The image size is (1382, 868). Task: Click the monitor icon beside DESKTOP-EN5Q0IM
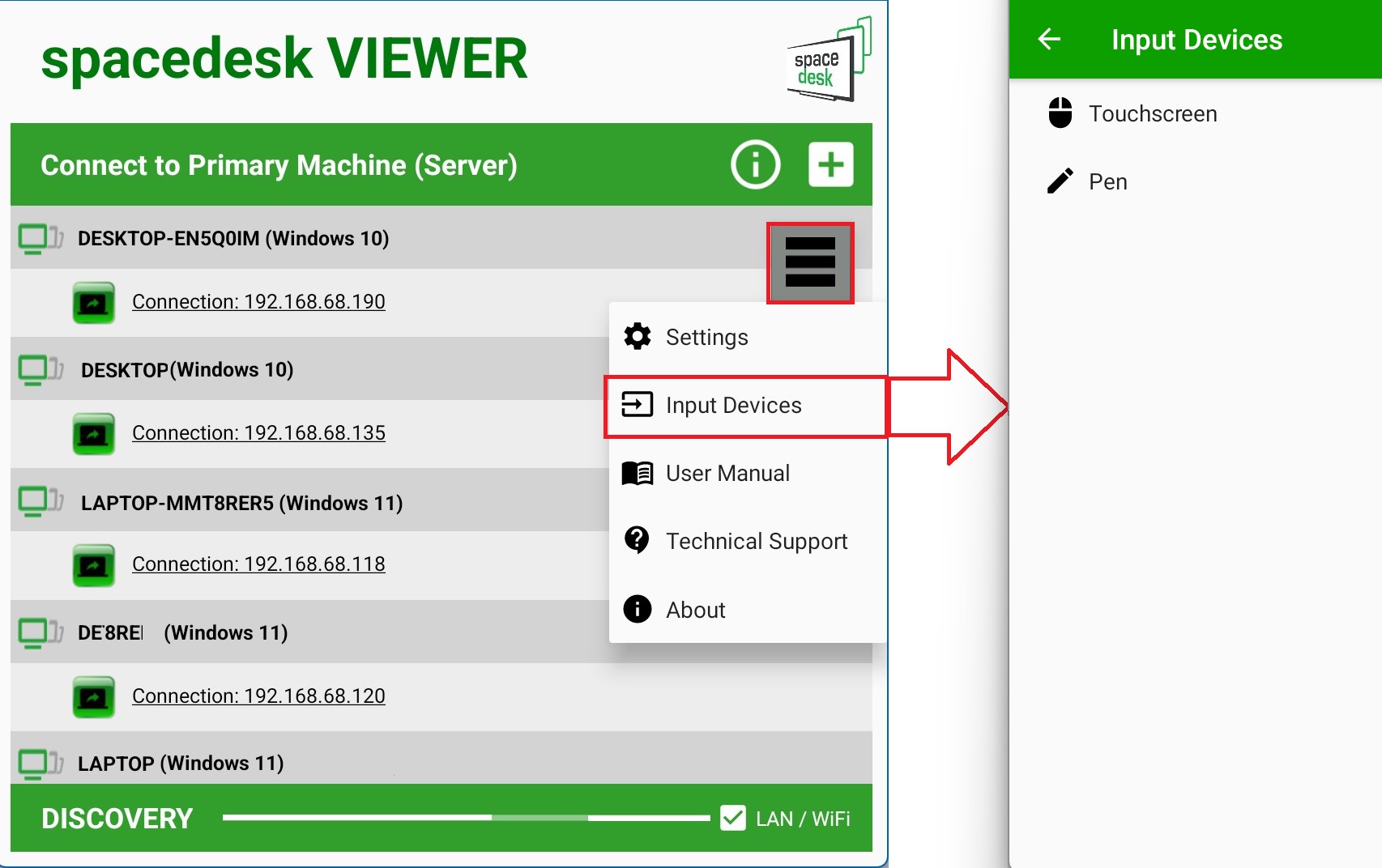coord(41,239)

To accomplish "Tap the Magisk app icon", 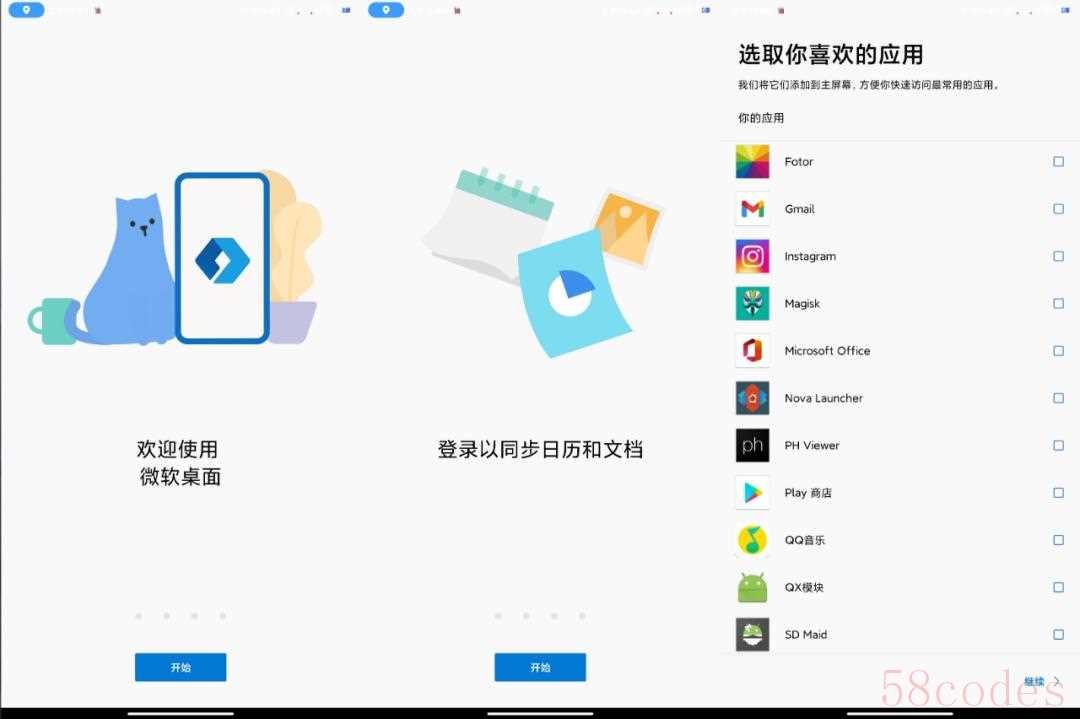I will 752,304.
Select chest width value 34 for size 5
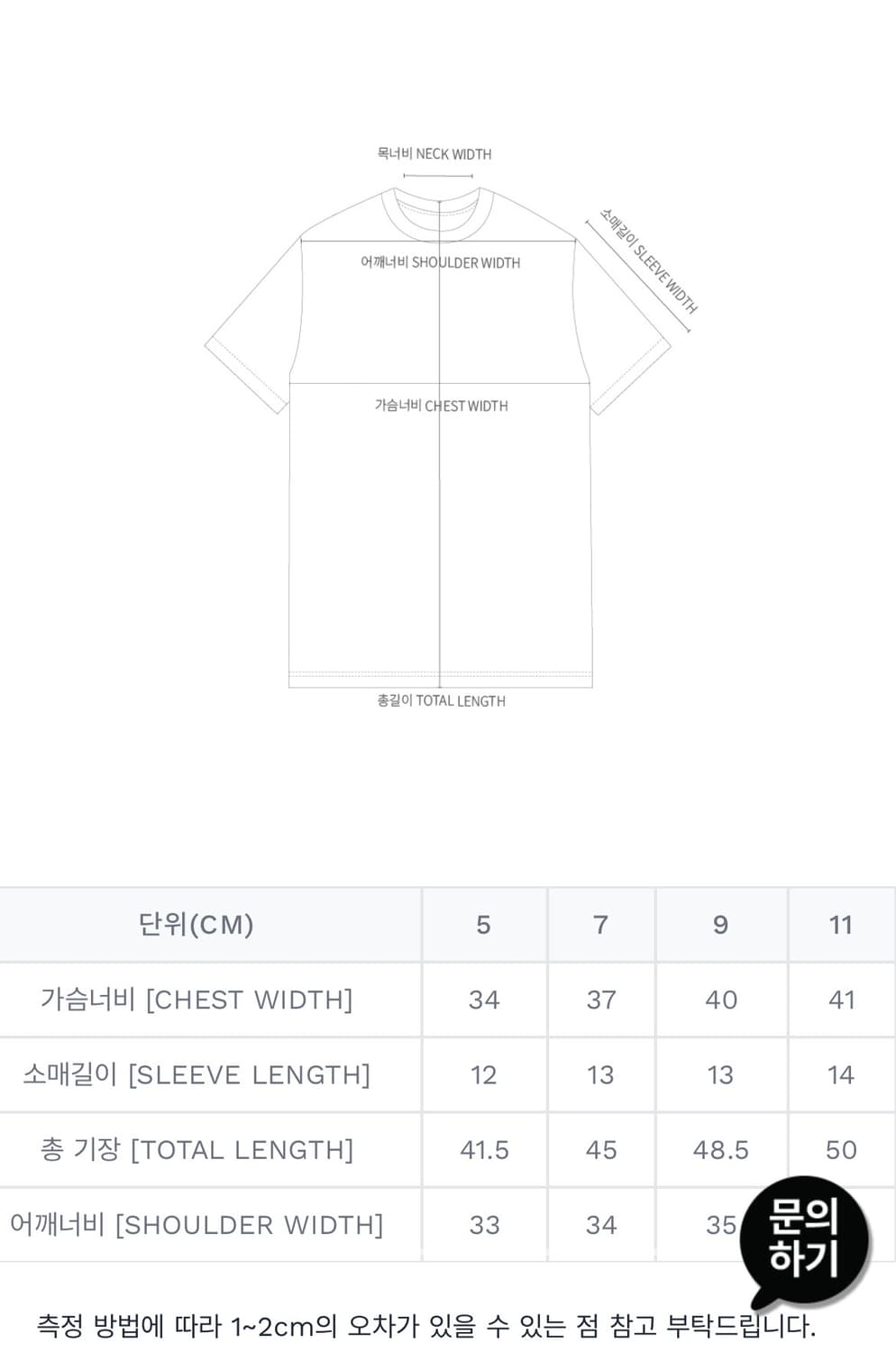The image size is (896, 1352). (x=485, y=1000)
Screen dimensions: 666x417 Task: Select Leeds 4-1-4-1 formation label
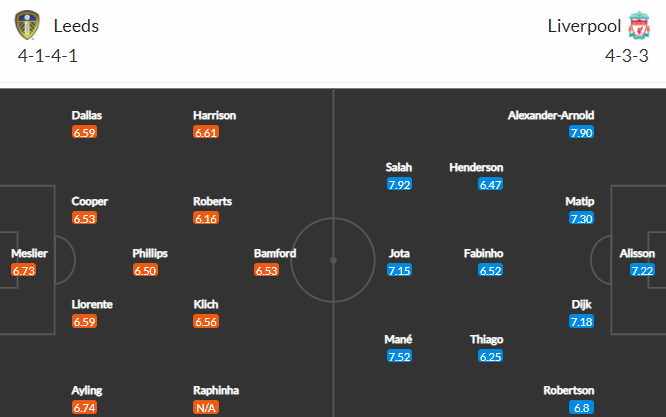pyautogui.click(x=48, y=56)
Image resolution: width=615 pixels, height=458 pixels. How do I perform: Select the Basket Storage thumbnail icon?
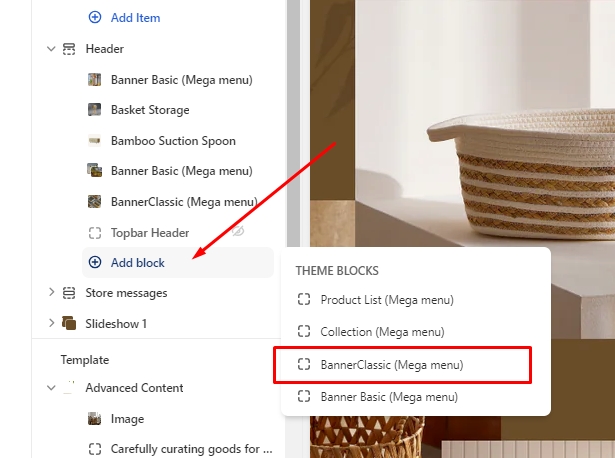[x=95, y=110]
..........
WHAT THIS TASK INVOLVES:
Every line from the one containing "Image resolution: width=615" through the end of the listing is to be copied exactly; the pictures are not.

WRITTEN RESPONSE:
Image resolution: width=615 pixels, height=458 pixels. How do I perform: Select the Basket Storage thumbnail icon?
[x=95, y=110]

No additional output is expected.